## [INSTRUCTIONS FOR THE TASK]
Copy the rows from the line containing "606x437 pixels. At" through the end of the rows, switching "Click the name" to "Tap the name" and leaving everything else unchanged. Leave the pictures out.

══════

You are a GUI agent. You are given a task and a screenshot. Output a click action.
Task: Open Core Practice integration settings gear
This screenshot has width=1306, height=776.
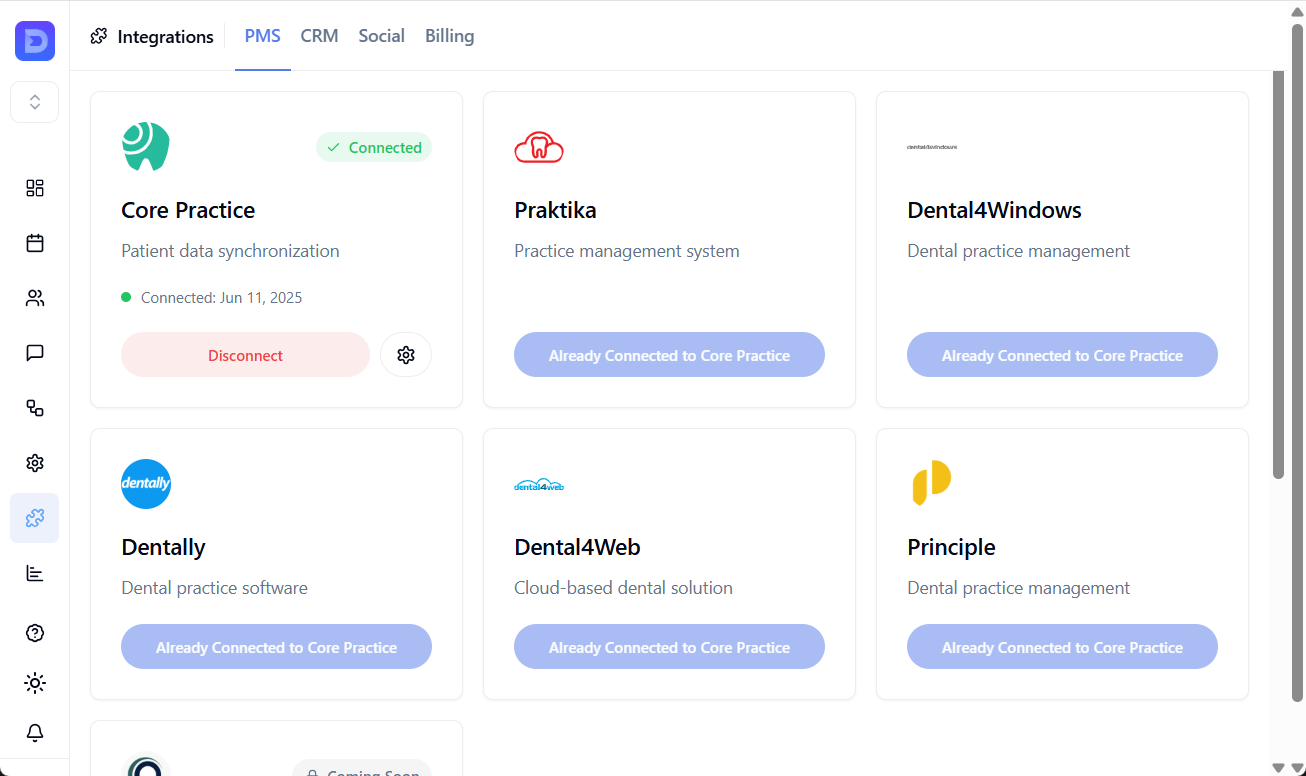[x=405, y=354]
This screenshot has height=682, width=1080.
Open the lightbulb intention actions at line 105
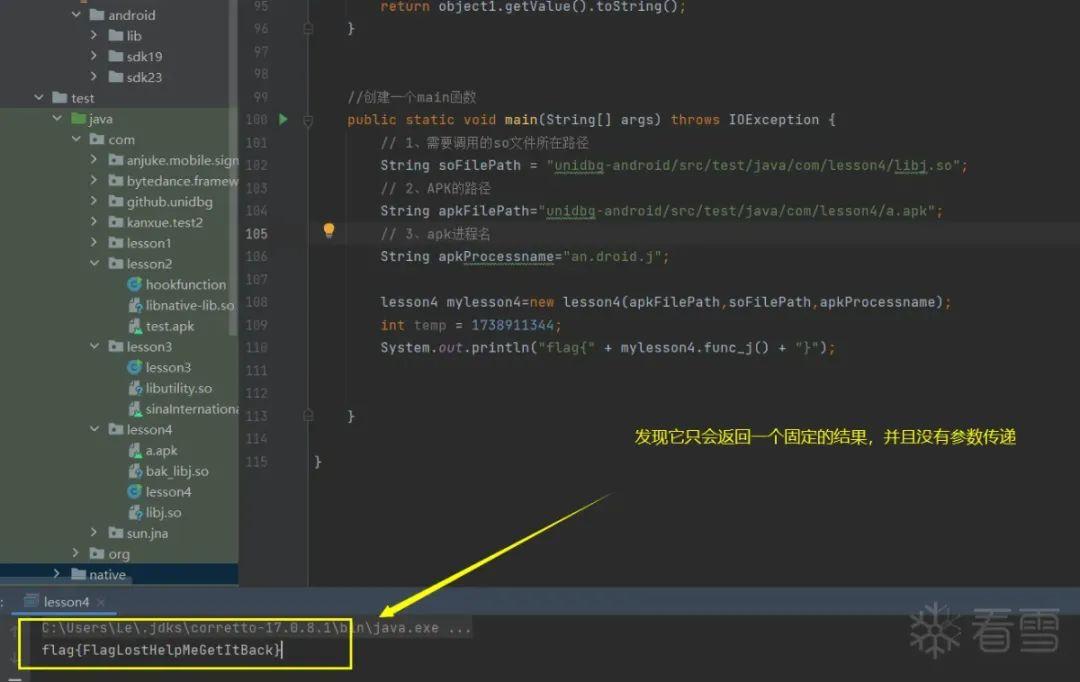click(x=329, y=231)
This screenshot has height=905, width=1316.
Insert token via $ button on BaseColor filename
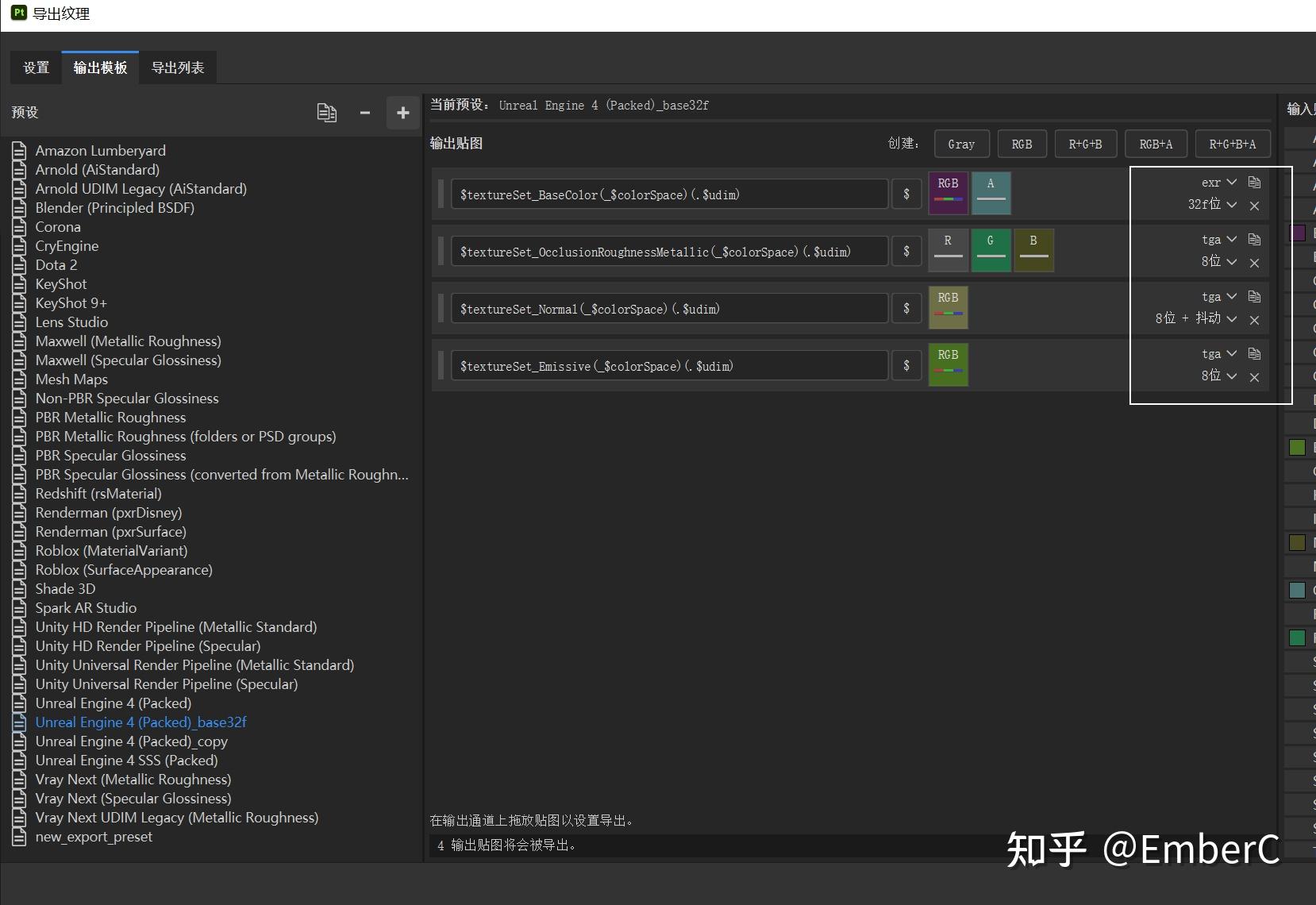click(906, 194)
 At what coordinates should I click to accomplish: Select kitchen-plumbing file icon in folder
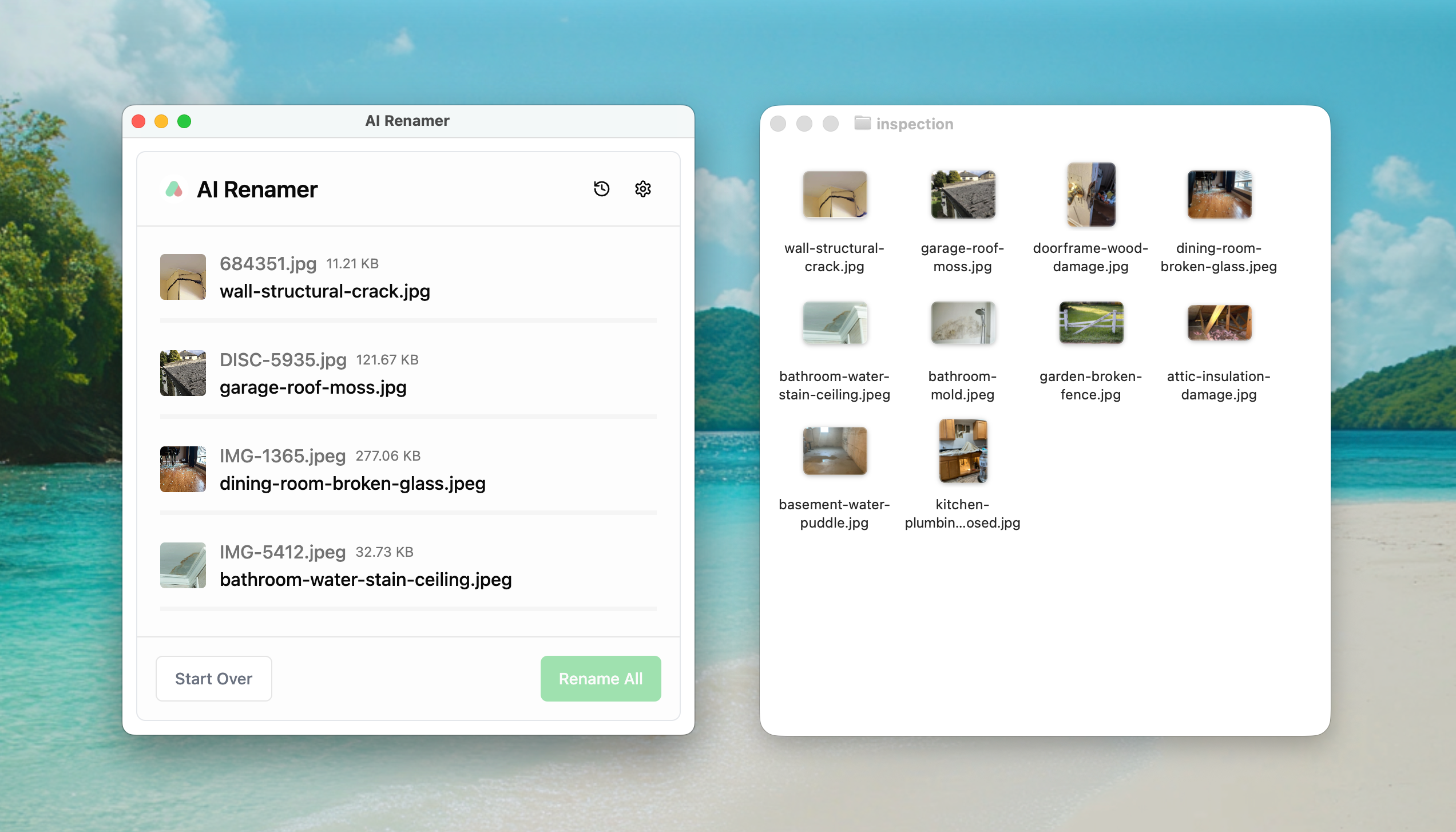click(x=962, y=451)
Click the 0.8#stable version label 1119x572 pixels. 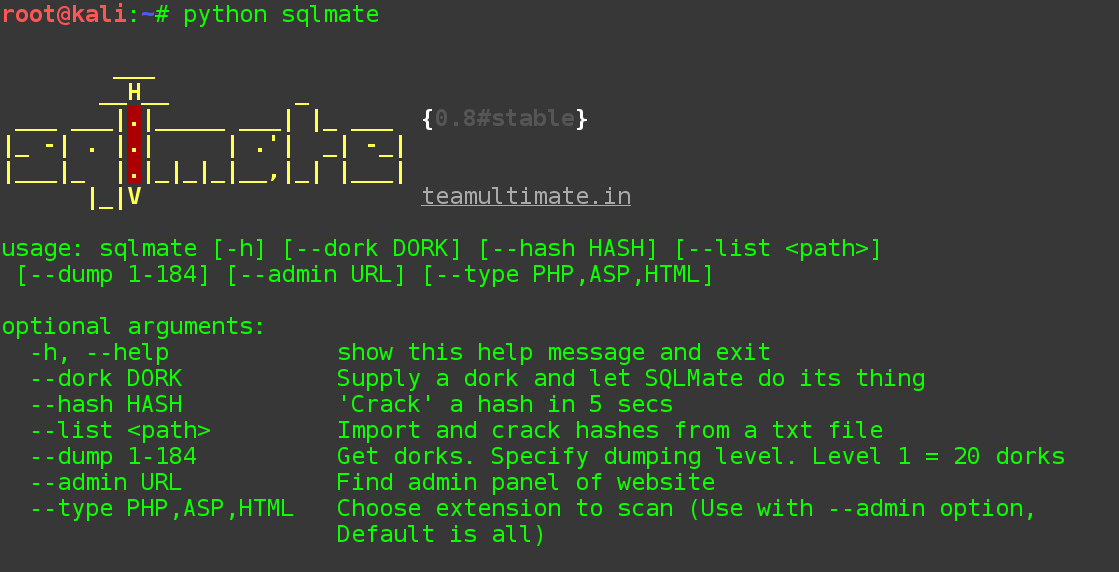coord(505,118)
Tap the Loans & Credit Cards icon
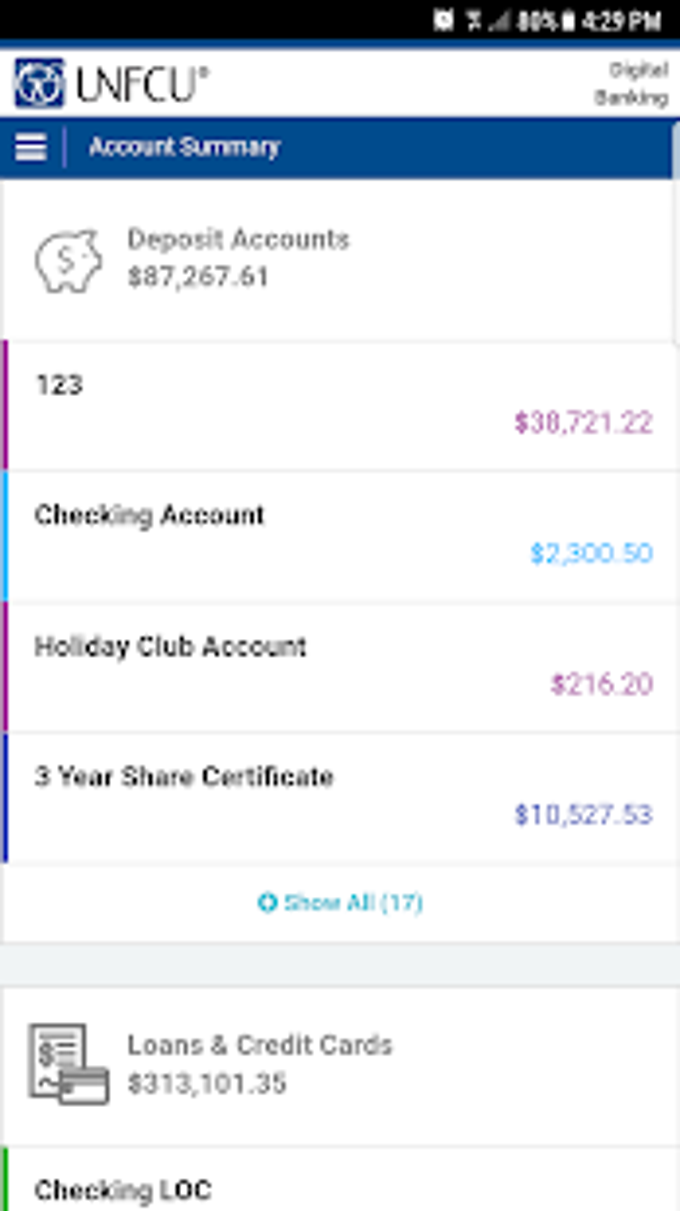Viewport: 680px width, 1211px height. pos(68,1064)
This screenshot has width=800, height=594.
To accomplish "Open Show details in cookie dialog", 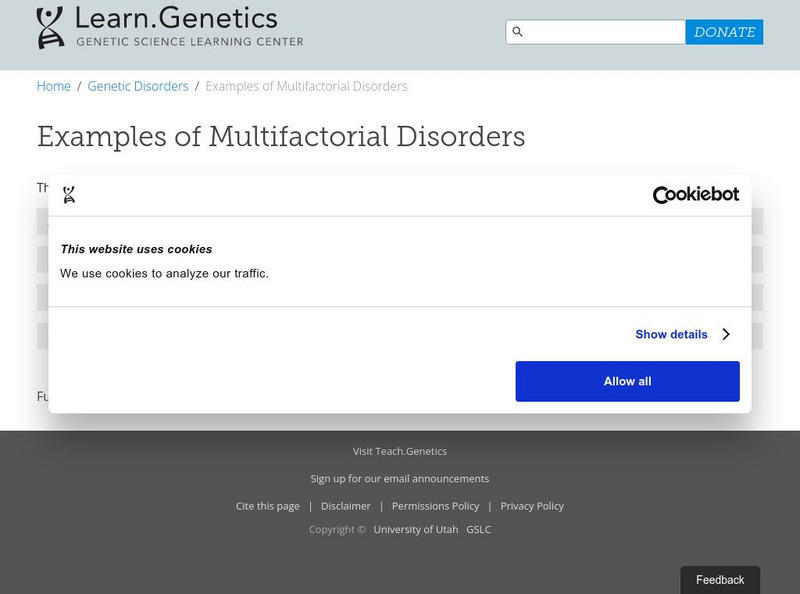I will coord(671,334).
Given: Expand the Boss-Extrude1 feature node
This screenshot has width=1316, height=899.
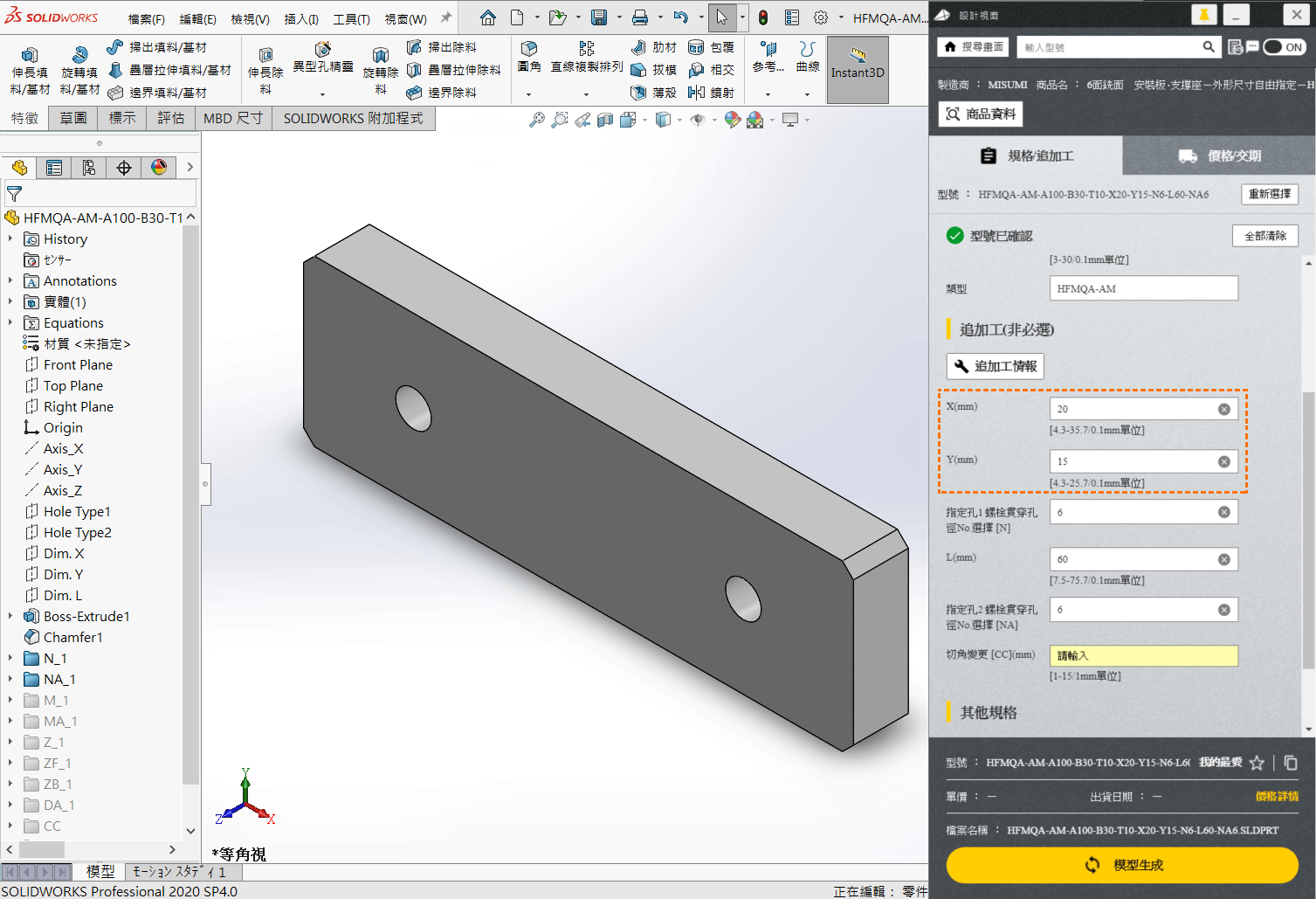Looking at the screenshot, I should [10, 616].
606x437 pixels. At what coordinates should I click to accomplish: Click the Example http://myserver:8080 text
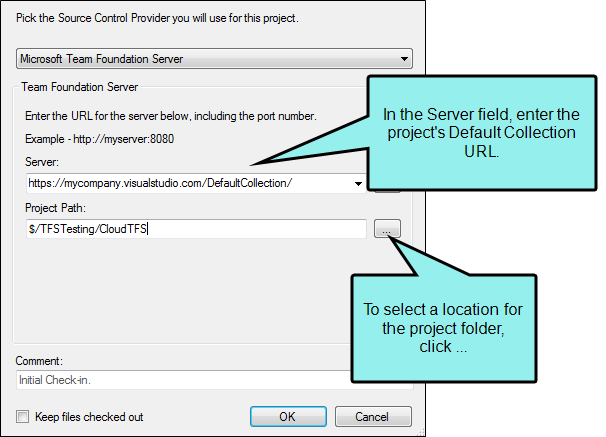(x=100, y=139)
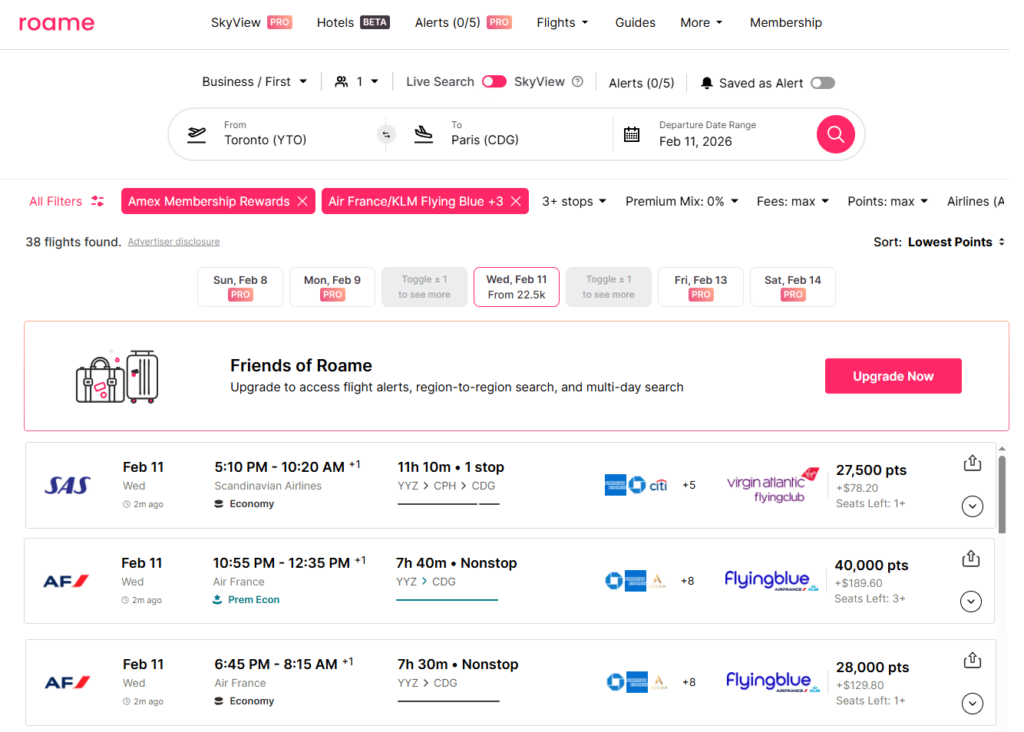
Task: Click the roame logo
Action: (56, 23)
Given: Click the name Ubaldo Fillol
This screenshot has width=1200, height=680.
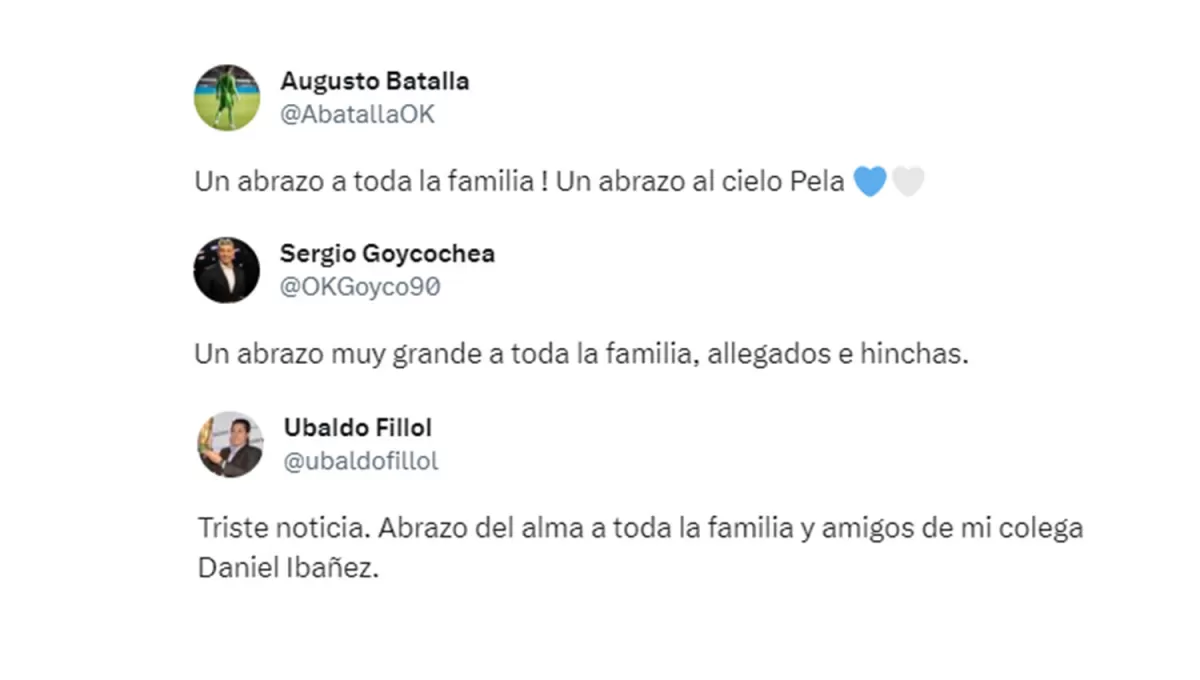Looking at the screenshot, I should [358, 427].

══════

## [SOLUTION BELOW]
606x437 pixels. At what coordinates should I click to accomplish: Click the Example http://myserver:8080 text
(x=100, y=139)
Task: Click the roame logo
Action: (56, 23)
Given: Tap the name Ubaldo Fillol
This screenshot has width=1200, height=680.
Looking at the screenshot, I should [358, 427].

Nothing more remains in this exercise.